**The task:**
Can you rewrite the entries below as a JSON list of strings, with one string for each line and blank lines left out?

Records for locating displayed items
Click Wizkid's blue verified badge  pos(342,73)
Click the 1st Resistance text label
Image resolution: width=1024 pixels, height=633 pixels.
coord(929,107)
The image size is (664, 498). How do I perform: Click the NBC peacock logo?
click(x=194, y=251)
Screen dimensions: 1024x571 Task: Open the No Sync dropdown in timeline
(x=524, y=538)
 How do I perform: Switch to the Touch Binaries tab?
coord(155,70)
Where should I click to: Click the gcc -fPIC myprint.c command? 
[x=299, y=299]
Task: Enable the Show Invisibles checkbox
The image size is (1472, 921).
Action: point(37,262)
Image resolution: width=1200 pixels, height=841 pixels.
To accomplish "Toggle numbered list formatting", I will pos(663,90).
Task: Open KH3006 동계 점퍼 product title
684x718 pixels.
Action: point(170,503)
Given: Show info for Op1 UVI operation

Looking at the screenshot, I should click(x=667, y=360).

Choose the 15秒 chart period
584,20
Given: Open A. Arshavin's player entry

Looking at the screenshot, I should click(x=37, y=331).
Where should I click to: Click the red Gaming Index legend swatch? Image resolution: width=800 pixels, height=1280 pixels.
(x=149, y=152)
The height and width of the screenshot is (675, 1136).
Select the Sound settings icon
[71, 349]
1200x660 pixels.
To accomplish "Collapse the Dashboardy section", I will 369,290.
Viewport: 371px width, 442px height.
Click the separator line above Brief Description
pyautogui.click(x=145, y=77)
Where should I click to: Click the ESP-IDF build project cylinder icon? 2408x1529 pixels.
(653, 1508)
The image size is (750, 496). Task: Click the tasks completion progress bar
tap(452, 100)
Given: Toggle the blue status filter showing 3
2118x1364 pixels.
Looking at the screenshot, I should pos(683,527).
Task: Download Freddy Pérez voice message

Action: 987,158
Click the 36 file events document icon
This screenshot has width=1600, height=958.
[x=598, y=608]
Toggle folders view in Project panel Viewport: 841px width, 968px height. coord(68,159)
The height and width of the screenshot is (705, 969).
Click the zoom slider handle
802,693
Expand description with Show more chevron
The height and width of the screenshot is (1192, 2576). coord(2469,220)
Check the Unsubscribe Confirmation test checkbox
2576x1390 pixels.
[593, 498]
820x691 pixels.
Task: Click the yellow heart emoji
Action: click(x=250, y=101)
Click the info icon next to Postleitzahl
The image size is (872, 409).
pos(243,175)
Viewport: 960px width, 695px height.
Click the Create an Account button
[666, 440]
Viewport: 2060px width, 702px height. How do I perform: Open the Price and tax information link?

**Solution to the problem:**
[
  "Click Wizkid's blue verified badge  pos(342,73)",
  "Click the 1st Resistance text label",
  "Image resolution: width=1024 pixels, height=633 pixels.",
  "coord(929,107)",
  "The image size is (664, 498). How do I perform: Click the NBC peacock logo?",
  "click(x=194, y=251)",
  "Screen dimensions: 1024x571 Task: Open the No Sync dropdown in timeline",
  "(x=524, y=538)",
  " How do I perform: Switch to the Touch Binaries tab?",
  "coord(155,70)",
  "Where should I click to: Click the gcc -fPIC myprint.c command? ",
  "[x=299, y=299]",
  "Task: Enable the Show Invisibles checkbox",
  "The image size is (1472, 921).",
  "Action: point(37,262)",
  "Image resolution: width=1200 pixels, height=841 pixels.",
  "To accomplish \"Toggle numbered list formatting\", I will pos(663,90).",
  "Task: Open KH3006 동계 점퍼 product title",
  "684x718 pixels.",
  "Action: point(170,503)",
  "Given: Show info for Op1 UVI operation",
  "Looking at the screenshot, I should click(x=667, y=360).",
  "Choose the 15秒 chart period",
  "584,20",
  "Given: Open A. Arshavin's player entry",
  "Looking at the screenshot, I should click(x=37, y=331).",
  "Where should I click to: Click the red Gaming Index legend swatch? Image resolution: width=800 pixels, height=1280 pixels.",
  "(x=149, y=152)",
  "The height and width of the screenshot is (675, 1136).",
  "Select the Sound settings icon",
  "[71, 349]",
  "1200x660 pixels.",
  "To accomplish \"Collapse the Dashboardy section\", I will 369,290.",
  "Viewport: 371px width, 442px height.",
  "Click the separator line above Brief Description",
  "pyautogui.click(x=145, y=77)",
  "Where should I click to: Click the ESP-IDF build project cylinder icon? 2408x1529 pixels.",
  "(653, 1508)",
  "The image size is (750, 496). Task: Click the tasks completion progress bar",
  "tap(452, 100)",
  "Given: Toggle the blue status filter showing 3",
  "2118x1364 pixels.",
  "Looking at the screenshot, I should pos(683,527).",
  "Task: Download Freddy Pérez voice message",
  "Action: 987,158",
  "Click the 36 file events document icon",
  "This screenshot has width=1600, height=958.",
  "[x=598, y=608]",
  "Toggle folders view in Project panel Viewport: 841px width, 968px height. coord(68,159)",
  "The height and width of the screenshot is (705, 969).",
  "Click the zoom slider handle",
  "802,693",
  "Expand description with Show more chevron",
  "The height and width of the screenshot is (1192, 2576). coord(2469,220)",
  "Check the Unsubscribe Confirmation test checkbox",
  "2576x1390 pixels.",
  "[593, 498]",
  "820x691 pixels.",
  "Task: Click the yellow heart emoji",
  "Action: click(x=250, y=101)",
  "Click the info icon next to Postleitzahl",
  "The image size is (872, 409).",
  "pos(243,175)",
  "Viewport: 960px width, 695px height.",
  "Click the Create an Account button",
  "[666, 440]",
  "Viewport: 2060px width, 702px height. How do I perform: Open the Price and tax information link?"
]